Boulder gets the gas-drilling blues

  Energy companies are drilling holes straight through efforts to preserve open space on Colorado’s Front Range. Boulder County has saved about 76,000 acres from development by buying property and creating conservation easements. However, the county doesn’t always control the mineral rights underneath that land — which leaves the surface property open to drilling.

Previous landowners have sometimes held on to their mineral rights, or sold them, explains Jan Burns, Boulder County Parks and Open Space land-acquisition manager. In some cases, the county has been able to buy the mineral rights, but they’re subject to prior leases. So when energy companies move in, the county can only try to minimize impacts by controlling the location of wells, storage tanks and roads.
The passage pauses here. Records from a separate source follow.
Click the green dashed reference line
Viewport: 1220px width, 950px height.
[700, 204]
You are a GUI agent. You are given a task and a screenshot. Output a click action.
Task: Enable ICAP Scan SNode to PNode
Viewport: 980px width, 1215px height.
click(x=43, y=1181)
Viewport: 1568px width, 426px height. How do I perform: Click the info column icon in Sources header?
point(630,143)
Boulder County is in the process of approving up to 12 drilling permits on open space — a significant increase from previous years. EnCana Oil & Gas Co. is negotiating to place a gas well on one of the county’s conservation easements; company spokesman Doug Hock says it’s the first time in Colorado that EnCana has drilled within a conservation easement.
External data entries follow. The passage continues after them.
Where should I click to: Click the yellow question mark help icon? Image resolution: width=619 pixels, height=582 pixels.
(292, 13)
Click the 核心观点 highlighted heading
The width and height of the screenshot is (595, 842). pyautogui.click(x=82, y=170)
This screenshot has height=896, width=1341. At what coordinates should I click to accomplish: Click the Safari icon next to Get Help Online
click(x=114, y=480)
Boulder has worked hard to protect its open spaces, says Pete Kolbenschlag of the Colorado Environmental Coalition, which is why people and businesses like the area (HCN, 12/6/04: A problem any city would love to have). Locals will get fired up when development begins, he predicts: "The increase in truck traffic, loss of air quality, bright lights — all those things are going to impact people’s quality of living."

Elise Jones, executive director of the coalition, says, "If you can drill on open spaces in Boulder County, the nothing is safe."